Vielleicht hätte ich doch die U-Bahn nehmen sollen, um Zeit einzusparen. Die U-Bahn hier in St. Petersburg ist übrigens eine der tiefsten der Welt. Da das Gelände sehr sumpfig ist, geht sie bis in eine Tiefe von 85 Meter.
So erlebe ich eine interessante Tour, aber es bleibt keine Zeit mehr für die Isaak Kathedrale und die Kollonaden. Man kann nicht alles haben.
Mein Rückweg führt mich stattdessen durch die Peter & Paul Festung, fast schon eine eigene Stadt. Von hier wird jeden Mittag um Punkt 12 Uhr ein Kanonenschuss abgegeben, der auch am anderen Ufer durch Mark und Bein geht. Also, rechtzeitig die Kamera an, wir haben es erst 10 Sekunden vor dem Schuss erfahren!
Peter & Paul Fortress | St. Petersburg Peter & Paul Fortress | St. Petersburg Geländer, Sowjetstern | St. Petersburg Eremitage von Neva aus | St. Petersburg
Abends gibt’s beim Italiener eine Pizza mit einer lauwarmen Orangen-Limonade. Nein, kalt gibt es sie nicht, weil Kinder sie nicht kalt mögen. Wir können uns darauf einigen, dass ich Eis bekomme zum Kühlen, ich werde danach aber nicht mehr freundlich bedient und das Kassieren verläuft herablassend. Schade. Gestern beim Inder habe ich dafür anderthalb Stunden aufs Essen gewartet, dafür dann aber den Blog geschrieben.
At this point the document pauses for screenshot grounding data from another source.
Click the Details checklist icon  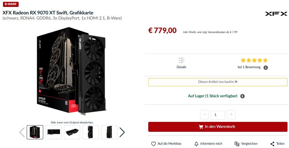point(181,60)
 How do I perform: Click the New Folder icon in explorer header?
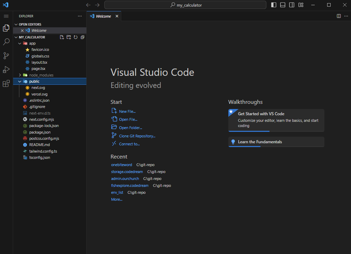pos(69,37)
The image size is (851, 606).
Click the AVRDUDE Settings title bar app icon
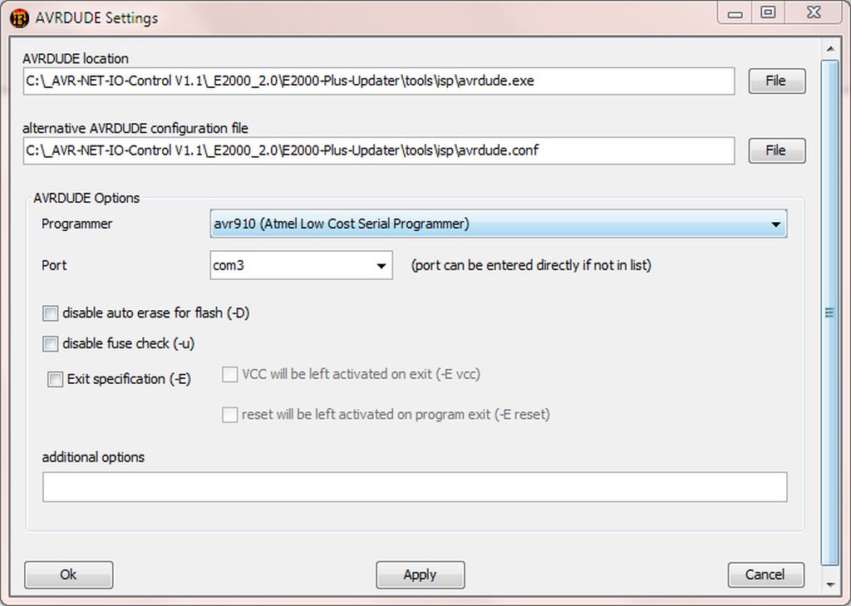pyautogui.click(x=19, y=17)
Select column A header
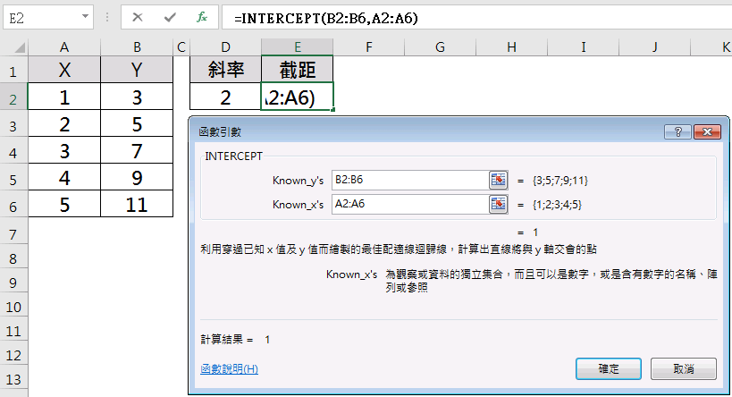 [x=64, y=46]
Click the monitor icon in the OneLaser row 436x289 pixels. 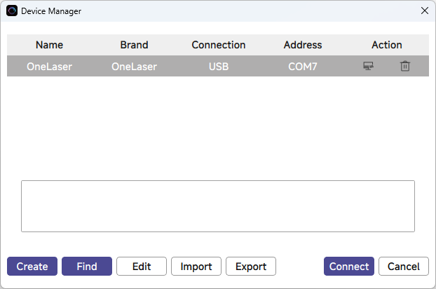pyautogui.click(x=368, y=67)
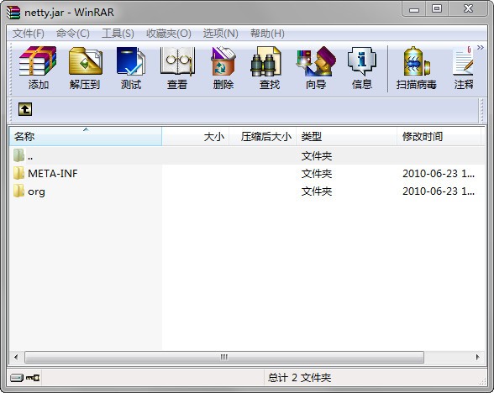Launch the 向导 (Wizard) icon

(315, 67)

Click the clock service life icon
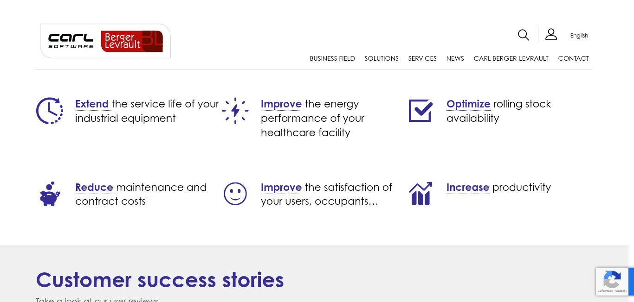click(50, 111)
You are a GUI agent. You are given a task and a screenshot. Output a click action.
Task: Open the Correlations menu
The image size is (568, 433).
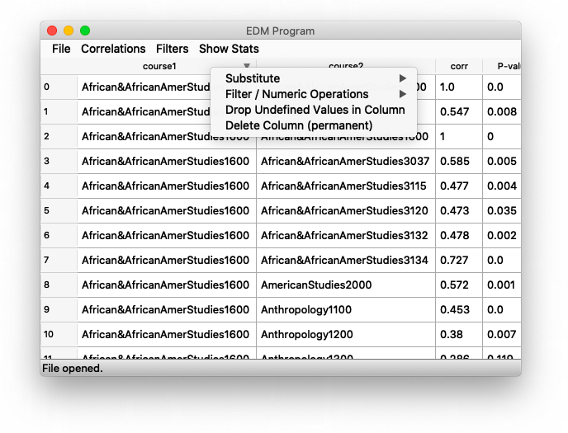[113, 49]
Morgen geht’s weiter. Für St. Petersburg sicher zu wenig Zeit. Wenn ihr die Stadt besucht, nehmt auch wenigstens drei Tage Zeit, besser sogar vier. Sie ist sehr weitläufig und erinnert mich am ehesten an Wien. Aber sie ist unpersönlich und hektisch – wie jede Großstadt. Gespräche gab es bei den Führungen kurze und nette, aber viel mehr war nicht möglich. Das Highlight bleibt das Gespräch mit Andrej bei der Einfahrt nach St. Petersburg.
Morgen geht es weiter entlang der Küste um den Finnischen Meerbusen. Es geht auf eine Straußenfarm zur Übernachtung, ganz schlicht und billig. Aber es gibt Katzen. Unsere fehlt mir!
2 Kommentare
… und an was hast du bei der Peter&Pauf Festung denken müssen?
Ich vermute mal, an die Zitadelle Jülich. Irgendwie hängen die wohl auch seitens der Architekten zusammen .. ich bin da damals hin gegangen, und war extrem überrascht mich fast zu Hause zu fühlen 😉
In einer dieser Kirchen haben wir bei unserem Besuch einen orthodoxen Gottesdienst erlebt. Also leider waren nur ein paar Minuten Zeit (der Nachteil einer fremd organisierten Gruppenreise), aber der Gesang war super. Das sind gerade so meinen spontanen Erinnerungen an Petersburg. Und ich überlege, wie es ist, durch die ganzen „Vororte“, die mir sehr grau in grau vorkamen, per Rad zu fahren … ich habe nur fette breite Straßen im Kopf; ich hoffe, du hast auch bessere (Fahrrad)wege kennen gelernt!
Weiterhin gute Fahrt, jetzt ja vermutlich wieder eher ländlich geprägt …
Liebe Ulla,
ja, 95% der Straßen hier in Russland sind dann doch eher zum Abgewöhnen! Positiv formuliert: es ist ein Abenteuer. Aber ich hab’s mir ja so ausgesucht!
Peter & Paul habe ich vor allem an den Lauf von Peter Borsdorf denken müssen, der in der Region einen gleichnamigen Lauf für den guten Zweck veranstaltet.
Die Zeit auf einer Radreise ist meist nicht mehr als bei einer Bustour. Es sind immer nur die kurzen Fenster. Aber sie sagen Dir, wo Du nochmal hinkommen solltest. Dir also auch? ?
Danke für Deine immer tollen Kommentare, sie motivieren mich, auch wenn es sonst mal wenig Kommunikation auf der Tour gibt!